Monday, September 24, 2007

Lizzie McGuire and Other Crizzap

Green. What a pretty color. Like the dewy grass in front of my house. Like that amazingly gorgeous dress Ashley Tisdale wore to the VMAs. Like Hannah Montana's favorite sequined shirt.

Like my ostocrap.

Yes, everyone. Casey's toxic waste is green. Green like grass, Ashley Tisdale's dress, and Hannah Montana's t-shirt. Bright freakin' green.

But enough about that. Let's get to the good stuff, like McDonald's french fries. Yumm.

Right at this very exact moment, my sister is watching The Lizzie McGuire Movie in the living room. I. Hate. That. Movie. With a passion. I mean, really, Transformers is more believable. In case you don't watch Disney channel at 8:00 on one day every two months, The Lizzie McGuire Movie is a badly-written, badly-acted movie about Lizzie's middle school graduation. They take the outgoing 8th graders to Rome for one week. While on vacation with her ENTIRE grade, she meets Paolo, a Roman popstar who mistakes her for his missing partner, Isabella (& you'll get a kick out of this: it's pronounced Ees-ahh-beyyl-ahh). So Paolo basically stalks Lizzie until she's like, "Whatever, male version of Paula Abdul, I'll come and be your Eesahhbeyylahh." . So then, obviously, Lizzie falls madly in love with Paolo Abdul. So then it turns out that Eesahhbeyylahh can't come to some award show that Paolo Abdul signed up for. So Lizzie pretends to be Eesahhbeyylahh for her new lover-boy. I won't tell you the rest. You'll have to watch it. But the end is just as 'fantastico' as the beginning & middle.

First of all, this movie is actually really funny. Let's get that straight. But it also has more cliches than a whole book of cliches.

Amazing quotes:
"So did she, like, totally freak out?" "Yes, she totally freak out!"
"It's ok, I have this cool cheese!"
"Can we have spaghetti?" "It's like 9 in the morning." "So?" "I don't eat carbs."
"Ciao, word."
"Like, total viva! I'm loving this!"
"Look at all of you, you think I'm American! I am, how you say? Awesome?"
"But, you don't even eat carbs!" "I'd eat them if an Italian boy bought them for me!"

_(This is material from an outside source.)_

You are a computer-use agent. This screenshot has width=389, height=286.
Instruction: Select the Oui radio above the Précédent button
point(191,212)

Finally: The fashion deigner's name is Franka Demontibikini

1 comment:

Anonymous said...

Is this your generation's answer to Fellini? Marcello Mastroianni? Rossellini?

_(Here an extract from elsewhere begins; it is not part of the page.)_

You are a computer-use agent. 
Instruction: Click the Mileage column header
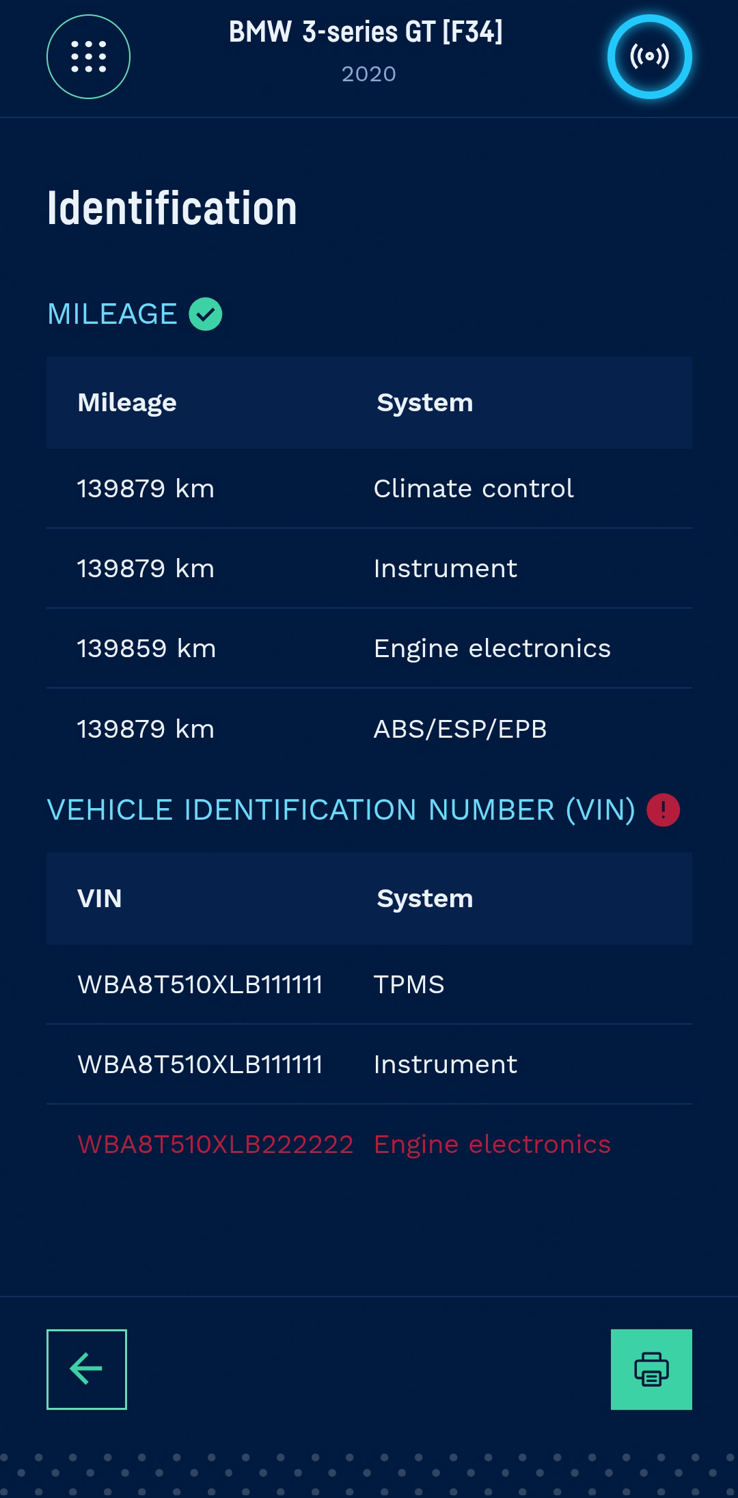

Next the Disney Channel will be co-opting Country Music, calling Miley Cyrus the new Patsy Cline and her dad the Johnny Cash of the new millenium.

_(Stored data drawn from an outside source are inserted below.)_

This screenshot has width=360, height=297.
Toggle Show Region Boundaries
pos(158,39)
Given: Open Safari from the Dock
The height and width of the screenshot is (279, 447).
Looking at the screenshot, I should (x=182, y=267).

I kind of hate how Disney creates these "faux" classics and little kids just watch them over and over and over again.

Not that my kids didn't do the same thing...but it was The Sound of Music, Mary Poppins, Snow White...stuff that came before Walt died and his heirs lost the "magic".

Miss you Casela!!! I'm glad you got to see my kids the past two weeks...but I hope you and your NC State sweatshirt get the heck up here soon! Oh...and I guess you need to bring your Mom!